Why:
- POST /v1/files was reporting chunks_indexed=0/points_created=0 unconditionally
— chunks were parsed and embedded but never written to Qdrant, so nothing
was actually searchable after upload.
Changes:
- upload_source_file() now calls index_chunks() after embedding, inside the
same INGESTION_TIMEOUT_SECONDS window, and marks the job failed
(error_code=index_failed, 502) if it raises.
- Job counters (points_created, points_soft_deleted) and the response's
chunks_indexed now reflect the real indexing result instead of a hardcoded
zero.
- Wired PointStorage through AppResources/lifespan/the files router.
Impact:
- A successful upload is now searchable in Qdrant by the time 201 returns.
Why:
- Ingested chunks need to become searchable Qdrant points before the upload
response returns, with tenant/domain isolation and a safe re-ingestion
story per ADR-0001/0017.
Changes:
- src/application/points/: index_chunks() is the sole entry point, owning
payload construction, batched/bounded-concurrency upserts
(upsert_concurrency semaphore), and a soft-delete sweep for points a
shorter re-ingestion leaves behind. The sweep runs only after every upsert
in the attempt succeeds, so a failed attempt can leave a stale prefix but
never removes content from a working index.

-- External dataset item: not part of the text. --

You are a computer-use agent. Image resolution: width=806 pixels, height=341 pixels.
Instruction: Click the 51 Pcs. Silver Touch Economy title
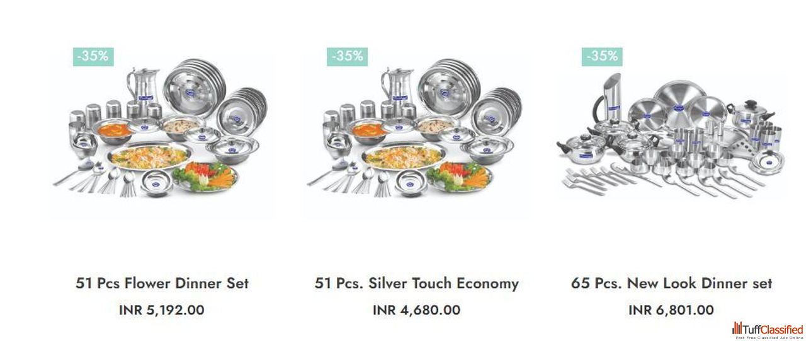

- PointStorage port (application/ports/) + QdrantPointStorage adapter
(infrastructure/qdrant/points.py), keeping the qdrant_client SDK out of
application code per ADR-0015.
- FakePointStorage test double for exercising the ordering/idempotency
guarantees without a real Qdrant.
Why:
- ADR-0001's Qdrant payload records embedding_model_version so a future model
swap can identify which chunks need re-embedding. The embedder is what
knows which model produced its vectors, so it reports this rather than the
call site reconstructing it from settings.
Changes:
- DenseEmbedder/SparseEmbedder protocols gain a model_version: str attribute.
- OpenAICompatibleEmbedder reports its configured model; Bm25SparseEmbedder
reports its analyzer (bm25-<analyzer>).
Why:
- Plan 001 Phase 4 needs batched, concurrency-bounded embedding wired into
the inline upload path, with process-wide capacity/timeout/chunk-limit
guards (ADR-0017).
- The BM25 analyzer and dense-model config are ported from the `emet`
evaluation lab, which benchmarked them against the real Farsi corpus
(bm25-fa-norm-stop; nomic-embed-text-v2-moe at 768-dim; text-embedding-3-large
at native 3072-dim), closing open items in ADR-0001/ADR-0005.
Changes:
- New: embedding ports, orchestration (embed_chunks), request-bounds
helpers, and dense/sparse adapters (analyzers.py, bm25.py,
openai_compatible.py).
- upload.py now parses/chunks/embeds inline behind INGESTION_MAX_CONCURRENCY
(503), INGESTION_TIMEOUT_SECONDS (504), and the chunk-count ceiling (413);
every failure path still writes a terminal job row.
- Lifespan builds and warms both dense embedders at startup (fail-soft) and
creates the sparse embedder and concurrency semaphore.
- httpx moves from dev to main dependencies (adapters use it directly).
Impact:
- Qdrant point upserts are still Phase 5 -- chunks_indexed stays 0.
- New EMBEDDING_* env vars documented in .env.example; safe defaults.
Co-Authored-By: Claude Sonnet 5 <noreply@anthropic.com>
Why:
- Implements plan 001 Phase 3's upload orchestration.
Changes:
- ObjectStorage port and MinIO adapter, thread-offloaded per ADR-0017.
- Tenant-scoped repositories for api_keys, source_files, ingestion_jobs.
- upload_source_file implementing the two-transaction shape with
(tenant_id, domain, content_sha256) idempotency.
Impact:
- This phase stores bytes only -- chunks_indexed is always 0 until
Phase 4/5 add parsing/embedding.
Why:
- The package exposed 8 modules directly, pushing source-type dispatch and
the ADR-0017 thread-offload obligation onto every caller.
Changes:
- Add parse_and_chunk_document as the sole public entry point.
- Demote the individual parsers to internal/test-only.
Adds src/application/ingestion/ -- Persian normalization, DOCX body
walk with structural data/layout table classification, CSV/XLSX row
rendering, and fixed-size token chunking (cl100k_base, 400/60/512) --
as pure functions per ADR-0015, tested against real production
documents (asia_data_sample, kept out of the repo). ADR-0018 records
where this diverges from ADR-0004 (fixed-size default, no invented
headings/tree, structural table classification, header-provable
labeling only). Plan 001's scope line is corrected from CSV-only to
DOCX/XLSX/CSV, and CLAUDE.md's stale project-status paragraph is
updated to match current implementation state.